### PROBLEM
In the records below, rename "GUI agent" to "UI agent" in every place it appears. Reproduce the records with everything else left unchanged.

(Saved data entries)
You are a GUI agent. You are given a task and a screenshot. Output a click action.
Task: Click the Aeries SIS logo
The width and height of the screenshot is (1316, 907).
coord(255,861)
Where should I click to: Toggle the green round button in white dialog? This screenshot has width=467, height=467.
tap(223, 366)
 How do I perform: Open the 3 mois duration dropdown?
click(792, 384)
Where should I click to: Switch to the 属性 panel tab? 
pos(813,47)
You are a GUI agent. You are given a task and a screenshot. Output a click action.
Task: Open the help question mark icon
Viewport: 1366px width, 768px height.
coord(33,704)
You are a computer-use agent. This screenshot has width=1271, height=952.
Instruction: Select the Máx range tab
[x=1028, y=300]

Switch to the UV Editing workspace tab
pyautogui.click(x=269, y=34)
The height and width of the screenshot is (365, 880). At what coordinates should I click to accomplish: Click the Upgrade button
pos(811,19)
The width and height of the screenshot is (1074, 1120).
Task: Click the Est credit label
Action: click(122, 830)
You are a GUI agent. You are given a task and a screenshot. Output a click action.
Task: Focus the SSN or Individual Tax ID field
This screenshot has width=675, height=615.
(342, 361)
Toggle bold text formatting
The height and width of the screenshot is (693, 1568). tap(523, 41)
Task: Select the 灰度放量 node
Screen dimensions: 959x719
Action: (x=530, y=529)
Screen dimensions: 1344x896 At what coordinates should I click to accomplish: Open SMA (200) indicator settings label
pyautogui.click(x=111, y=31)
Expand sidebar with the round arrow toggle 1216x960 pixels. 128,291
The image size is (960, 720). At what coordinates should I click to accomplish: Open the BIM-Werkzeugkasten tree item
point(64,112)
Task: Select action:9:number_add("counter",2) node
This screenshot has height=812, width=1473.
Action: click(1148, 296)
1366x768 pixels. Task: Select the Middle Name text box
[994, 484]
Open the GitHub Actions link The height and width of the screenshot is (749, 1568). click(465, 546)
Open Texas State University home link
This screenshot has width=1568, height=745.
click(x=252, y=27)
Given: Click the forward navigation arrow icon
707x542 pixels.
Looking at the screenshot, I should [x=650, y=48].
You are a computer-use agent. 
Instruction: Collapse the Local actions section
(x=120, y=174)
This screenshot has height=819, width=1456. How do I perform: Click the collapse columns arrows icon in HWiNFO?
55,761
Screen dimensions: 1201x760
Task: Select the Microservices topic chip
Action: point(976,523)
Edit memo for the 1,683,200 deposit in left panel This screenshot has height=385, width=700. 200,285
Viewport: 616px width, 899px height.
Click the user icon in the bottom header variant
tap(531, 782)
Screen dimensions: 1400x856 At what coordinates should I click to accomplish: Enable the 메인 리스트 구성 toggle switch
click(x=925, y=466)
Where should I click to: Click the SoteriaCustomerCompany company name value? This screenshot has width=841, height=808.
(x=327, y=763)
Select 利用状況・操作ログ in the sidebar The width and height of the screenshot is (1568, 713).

### THE ANSWER
You are a UI agent. You are given a task and a screenshot. Output a click action.
Task: Click the Aeries SIS logo
The width and height of the screenshot is (1316, 907).
coord(255,861)
Where should I click to: Toggle the green round button in white dialog? This screenshot has width=467, height=467.
tap(223, 366)
 How do I perform: Open the 3 mois duration dropdown?
click(792, 384)
Where should I click to: Switch to the 属性 panel tab? 
pos(813,47)
You are a UI agent. You are given a task and a screenshot. Output a click action.
Task: Open the help question mark icon
Viewport: 1366px width, 768px height.
coord(33,704)
You are a computer-use agent. This screenshot has width=1271, height=952.
Instruction: Select the Máx range tab
[x=1028, y=300]

Switch to the UV Editing workspace tab
pyautogui.click(x=269, y=34)
The height and width of the screenshot is (365, 880). At what coordinates should I click to accomplish: Click the Upgrade button
pos(811,19)
The width and height of the screenshot is (1074, 1120).
Task: Click the Est credit label
Action: click(122, 830)
You are a UI agent. You are given a task and a screenshot. Output a click action.
Task: Focus the SSN or Individual Tax ID field
This screenshot has width=675, height=615.
(342, 361)
Toggle bold text formatting
The height and width of the screenshot is (693, 1568). tap(523, 41)
Task: Select the 灰度放量 node
Screen dimensions: 959x719
Action: (x=530, y=529)
Screen dimensions: 1344x896 At what coordinates should I click to accomplish: Open SMA (200) indicator settings label
pyautogui.click(x=111, y=31)
Expand sidebar with the round arrow toggle 1216x960 pixels. 128,291
The image size is (960, 720). At what coordinates should I click to accomplish: Open the BIM-Werkzeugkasten tree item
point(64,112)
Task: Select action:9:number_add("counter",2) node
This screenshot has height=812, width=1473.
Action: click(1148, 296)
1366x768 pixels. Task: Select the Middle Name text box
[994, 484]
Open the GitHub Actions link The height and width of the screenshot is (749, 1568). click(465, 546)
Open Texas State University home link
This screenshot has width=1568, height=745.
click(x=252, y=27)
Given: Click the forward navigation arrow icon
707x542 pixels.
Looking at the screenshot, I should [x=650, y=48].
You are a computer-use agent. 
Instruction: Collapse the Local actions section
(x=120, y=174)
This screenshot has height=819, width=1456. How do I perform: Click the collapse columns arrows icon in HWiNFO?
55,761
Screen dimensions: 1201x760
Task: Select the Microservices topic chip
Action: point(976,523)
Edit memo for the 1,683,200 deposit in left panel This screenshot has height=385, width=700. 200,285
Viewport: 616px width, 899px height.
Click the user icon in the bottom header variant
tap(531, 782)
Screen dimensions: 1400x856 At what coordinates should I click to accomplish: Enable the 메인 리스트 구성 toggle switch
click(x=925, y=466)
Where should I click to: Click the SoteriaCustomerCompany company name value? This screenshot has width=841, height=808.
(x=327, y=763)
Select 利用状況・操作ログ in the sidebar The width and height of the screenshot is (1568, 713).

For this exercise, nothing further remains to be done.